Just as “The Pitt” highlighted issues plaguing the medical industry and beyond — from violence against health care workers to mass shootings — in Season 1, Supriya Ganesh, who plays Dr. Samira Mohan, was eager in Season 2 to spotlight another pressing concern: health care cuts that make care even less accessible.
“There’s a really great storyline about Medicare and Medicaid cuts and how it’s hard to qualify in certain situations if you make above a certain income limit, even though that’s still not really enough money to feed a number of people,” Ganesh told TheWrap. “It’s only going to get worse with the cuts that are happening in our real world.”
“It’s kind of absurd that you’re thinking about money at all when you’re making healthcare decisions, especially in emergencies,” Ganesh continued, pointing to emergency situations in which patients opt not to take an ambulance to the hospital, or, in the case of a Season 2 storyline, not use insulin to treat their diabetes.
“I hope that someone power watches it, and feels something,” Ganesh said.
Through the healthcare storyline with Dr. Mohan’s patient, Orlando, Ganesh notes that Season 2 gives audiences a chance to see how much empathy Samira has for her patients despite not matching that empathy in her personal life, pointing to her “contentious” relationship with her mother.
That relationship is on display in the Season 2 premiere, when Samira reveals she accepted a fellowship in New Jersey to be closer to her mother, but her mother has since sold their house and plans to travel with her new beau. While those plans appear to be falling through, Ganesh said “it’s up in the air” whether Dr. Mohan will remain at the Pittsburgh hospital, noting that’s how a real ER works: “You rotate out, you rotate in.”
“Pittsburgh kind of felt like this very temporary place for her, and she really felt like she could throw herself into her career and only focus on that, but I think that catches up to her, because that’s not a very healthy way to live your life,” Ganesh said. “Now her plans totally falling apart because her mom’s not going to be there, so she’s trying to scramble and trying to figure out how exactly she can feel like she has a semblance of footing here.”

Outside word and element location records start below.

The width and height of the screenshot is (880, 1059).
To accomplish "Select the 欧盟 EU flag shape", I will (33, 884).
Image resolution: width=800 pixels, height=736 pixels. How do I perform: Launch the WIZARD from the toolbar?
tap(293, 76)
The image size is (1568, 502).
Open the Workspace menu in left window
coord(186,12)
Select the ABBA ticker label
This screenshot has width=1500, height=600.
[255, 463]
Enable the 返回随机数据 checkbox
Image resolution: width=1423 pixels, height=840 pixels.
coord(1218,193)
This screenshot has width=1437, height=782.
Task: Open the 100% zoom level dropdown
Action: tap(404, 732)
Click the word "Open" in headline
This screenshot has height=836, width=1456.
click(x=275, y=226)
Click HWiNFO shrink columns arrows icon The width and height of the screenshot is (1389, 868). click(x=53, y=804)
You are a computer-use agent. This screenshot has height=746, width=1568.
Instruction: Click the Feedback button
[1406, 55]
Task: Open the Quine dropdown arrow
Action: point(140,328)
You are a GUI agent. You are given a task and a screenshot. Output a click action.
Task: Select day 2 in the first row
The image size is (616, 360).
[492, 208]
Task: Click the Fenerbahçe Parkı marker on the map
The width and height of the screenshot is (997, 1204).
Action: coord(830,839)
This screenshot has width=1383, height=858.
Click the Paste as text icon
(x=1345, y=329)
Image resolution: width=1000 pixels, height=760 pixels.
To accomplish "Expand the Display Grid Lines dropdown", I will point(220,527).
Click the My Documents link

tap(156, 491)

Her work-life balance, or lack thereof, is a realization that began to occur to Samira following the mass casualty in Season 1, which Ganesh notes brought up a handful of mixed emotions. “She’s realizing she’s a hero at what cost — you need to have a really bad day to kind of have a good day,” Ganesh said. “And she doesn’t really have anything else outside of this. She doesn’t really have anyone she can decompress with.”
One added help to the ER this time around, however, is Sepideh Moafi’s Dr. Baran Al-Hashimi, with whom both Samira and Mel (Taylor Dearden) worked under at the VA. While Dr. Al-Hashimi’s entrance only served to shake things up for Dr. Robby (Noah Wyle), her presence has been a breath of fresh air for Samira.
“For Samira, Dr. Robby is this mentor, where, in the past, she’s had so much tension with him — I think a lot of that has gone away at the beginning of the season — It’s not as intense as it was before, but I think she feels so much more aligned with Dr. Al-Hashimi,” Ganesh said. “[She] really feels like that’s probably the one she can turn more towards and she really looks up to her, I think so there’s probably a part of her that’s really excited to see what an ER is going to look like with her heading it.”
While Ganesh noted she loves playing a character that so many women and women of color love, the actor recently drew attention to the struggles she faces as a woman of color on the show, calling out journalists and others who have mixed up brown cast members on the show.
“PSA there’s more than one brown woman on our show,” Ganesh wrote in a December post on X. “In the main cast, there were two last year and three (3!) this year!! Please stop mixing us up!! Especially if you’re press, it’s literally your job not to! Thank you!!!!”
On the red carpet Season 2 premiere in early January, Ganesh revealed that the mix ups have happened eight times since the cast started doing press for Season 2 in the past month, some in “very public places.”
“I really want people to understand that the reason why, at least for me, it was really painful is because it makes me feel like either me or Shabana [Azeez] would have an easier time if one of us wasn’t here,” Ganesh said. “That’s so hard, because she is the closest friend I have on this show and I’m one of her closest friends on the show and I get so much from her and she gets so much from me.”
@thewrap In light of her tweet last month, #ThePitt actress @supriyaganesh_ ♬ original sound – TheWrap
“The Pitt” Season 2 releases new episodes Thursdays 9 p.m. ET/6 p.m. PT on HBO Max.